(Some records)
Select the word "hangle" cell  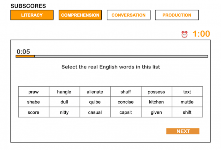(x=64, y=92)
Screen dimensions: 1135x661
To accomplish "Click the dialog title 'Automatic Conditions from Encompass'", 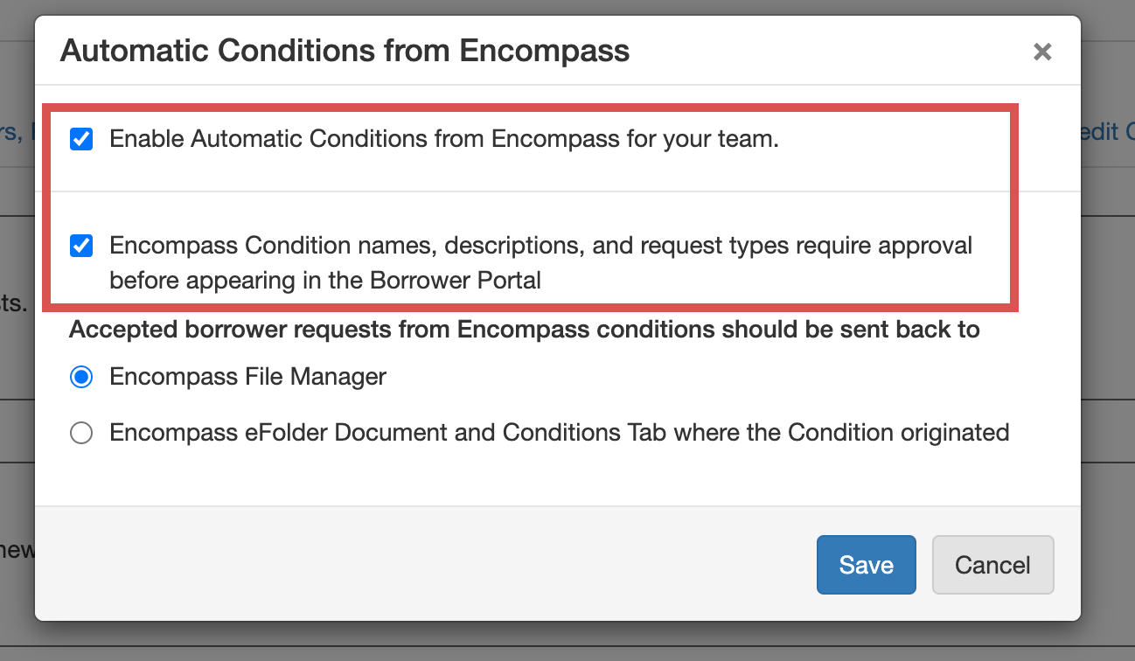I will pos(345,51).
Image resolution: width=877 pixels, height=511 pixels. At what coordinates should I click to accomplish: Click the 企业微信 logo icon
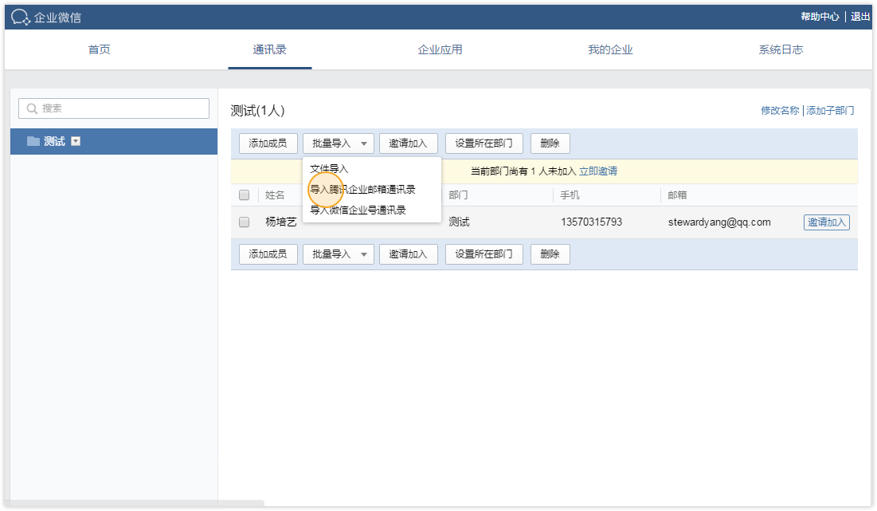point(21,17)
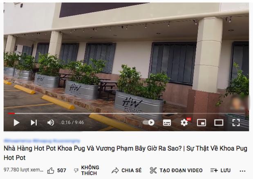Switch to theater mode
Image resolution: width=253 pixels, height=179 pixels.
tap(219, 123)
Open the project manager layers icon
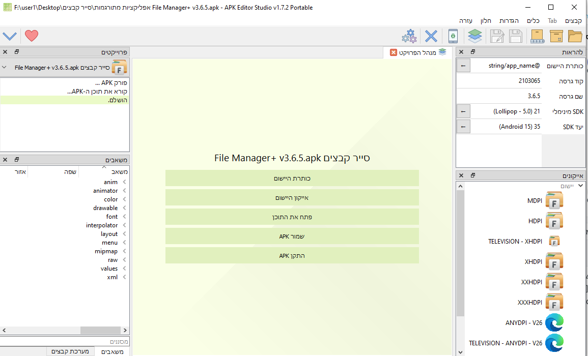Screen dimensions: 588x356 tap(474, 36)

◆ EXERCISE OBJECTIVE:
Retype the items above, beginning at the line that contains "Image resolution: width=877" and stopping at the end of the items. Leave the pictures out.

◆ WRITTEN ANSWER:
Image resolution: width=877 pixels, height=511 pixels. At what coordinates should I click to accomplish: Click the 企业微信 logo icon
point(21,17)
Switch to theater mode
Image resolution: width=253 pixels, height=179 pixels.
tap(219, 123)
Open the project manager layers icon
Screen dimensions: 588x356 tap(474, 36)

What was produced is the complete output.